In [None]:
!pip install transformers
!pip install pinecone-client
!pip install sentence_transformers
!pip install sentencepiece
!pip install keras-nlp -q
!pip install tensorflow --upgrade
!pip install torch
!pip install pandas 

In [None]:
import tensorflow as tf
from transformers import T5Tokenizer, T5ForConditionalGeneration, TFAutoModelForQuestionAnswering
from transformers import pipeline, set_seed
import pandas as pd
from tensorflow import keras

In [None]:
# General hyperparameters
BATCH_SIZE = 32
NUM_BATCHES = 500
EPOCHS = 1   # Can be set to a higher value for better results
MAX_SEQUENCE_LENGTH = 128
MAX_GENERATION_LENGTH = 200

In [None]:
from google.colab import drive
drive.mount('/content/drive')

In [None]:
csv_file_path = "/content/drive/My Drive/dialogue_pairs.csv"
ubuntu_dialogues = pd.read_csv(csv_file_path)

In [None]:
import pinecone
#Connect to vector database 
pinecone.init(api_key="c72b02c0-62fa-4ee2-aa36-6c2384fed7e1", environment="gcp-starter")
pinecone.list_indexes()
index = pinecone.Index("ubuntu-ir-jina")

In [None]:
from transformers import AutoModel
from numpy.linalg import norm
#Load pre-trained model for generation of word embeddings 
cos_sim = lambda a,b: (a @ b.T) / (norm(a)*norm(b))
embedding_model = AutoModel.from_pretrained('jinaai/jina-embeddings-v2-base-en', trust_remote_code=True) # trust_remote_code is needed to use the encode method

In [None]:
context_list = []
#Retrieve topmost similar embedding to query 
for _, row in ubuntu_dialogues.iterrows():
    question = row['Question']
    answer = row['Answer']
    embedding = embedding_model.encode([question]).tolist()
    result = index.query(
    vector = embedding,
    top_k=1,
    include_metadata=True
    )
    context = str(result['matches'][0]['metadata']['text'])
    context_list.append(context)

ubuntu_dialogues['Context'] = context_list

In [None]:
# Initialize the T5 tokenizer and model
model_name = "t5-small"  # You can choose a different T5 variant
tokenizer = T5Tokenizer.from_pretrained(model_name)
model = T5ForConditionalGeneration.from_pretrained(model_name)

In [None]:
from torch.utils.data import Dataset, DataLoader
import torch
#Preprocessing of input to model 
class QADataSet(Dataset):
    def __init__(self, dataframe, tokenizer):
        self.dataframe = dataframe
        self.tokenizer = tokenizer

    def __len__(self):
        return len(self.dataframe)

    def __getitem__(self, index):
        row = self.dataframe.iloc[index]
        inputs = self.tokenizer.encode_plus(
            row['Question'], row['Context'], padding='max_length', truncation=True, max_length=MAX_SEQUENCE_LENGTH)
        targets = self.tokenizer.encode_plus(
            row['Answer'], padding='max_length', truncation=True, max_length=MAX_SEQUENCE_LENGTH)
        return {
            'input_ids': torch.tensor(inputs['input_ids'], dtype=torch.long),
            'attention_mask': torch.tensor(inputs['attention_mask'], dtype=torch.long),
            'decoder_input_ids': torch.tensor(targets['input_ids'], dtype=torch.long),
            'decoder_attention_mask': torch.tensor(targets['attention_mask'], dtype=torch.long),
        }

dataset = QADataSet(ubuntu_dialogues, tokenizer)
dataloader = DataLoader(dataset, batch_size=BATCH_SIZE, shuffle=True)

In [None]:
import torch.optim as optim
from torch.nn import CrossEntropyLoss
#Training model  
optimizer = optim.Adam(model.parameters(), lr=5e-5)
criterion = CrossEntropyLoss(ignore_index=tokenizer.pad_token_id)

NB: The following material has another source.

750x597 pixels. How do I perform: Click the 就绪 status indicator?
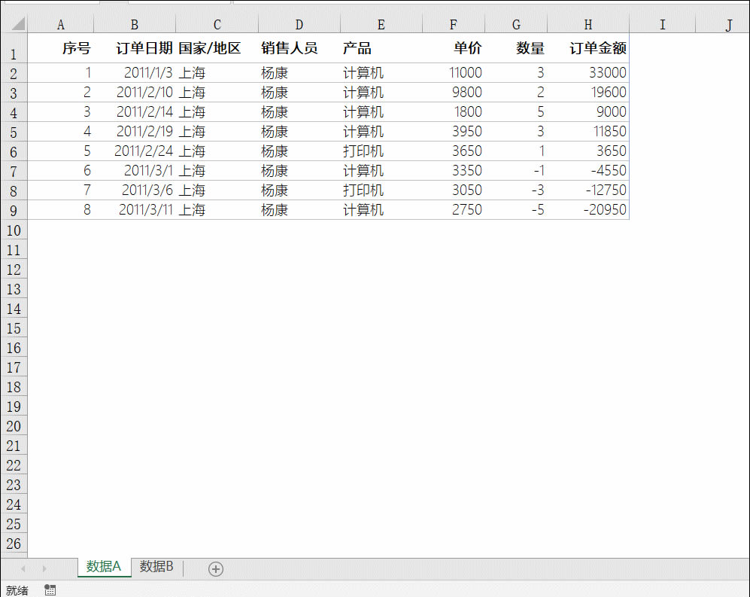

for epoch in range(EPOCHS):
    running_loss = 0.0
    for batch in dataloader:
        optimizer.zero_grad()
        input_ids = batch['input_ids']
        attention_mask = batch['attention_mask']
        decoder_input_ids = batch['decoder_input_ids']
        decoder_attention_mask = batch['decoder_attention_mask']
        labels = decoder_input_ids[:, :].contiguous() #Including CLS token

        outputs = model(input_ids, attention_mask=attention_mask,
                        decoder_input_ids=decoder_input_ids,
                        decoder_attention_mask=decoder_attention_mask,
                        labels=labels)
        loss = criterion(outputs.logits.view(-1, outputs.logits.size(-1)),
                         labels.view(-1))

        loss.backward()
        optimizer.step()
        running_loss += loss.item()

    epoch_loss = running_loss / len(dataloader)
    print(f'Epoch {epoch+1} Loss: {epoch_loss:.4f}')

In [None]:
# Test the fine-tuned model with a question
question = "How do I SSH into an external server?"
embedding = embedding_model.encode([question]).tolist()
result = index.query(
vector = embedding,
top_k=1,
include_metadata=True
)
context = str(result['matches'][0]['metadata']['text'])
input_text = f"question: {question} context: {context}"

input_ids = tokenizer(input_text, return_tensors="pt", max_length=MAX_SEQUENCE_LENGTH, padding=True)
answer = model.generate(input_ids['input_ids'], num_beams=4, max_length = MAX_GENERATION_LENGTH, early_stopping=True)

# Decode the answer
generated_answer = tokenizer.decode(answer[0], skip_special_tokens=True)

print(f"Generated Answer: {generated_answer}")

In [None]:
# Save the fine-tuned model
model.save_weights('fine_tuned_t5_weights')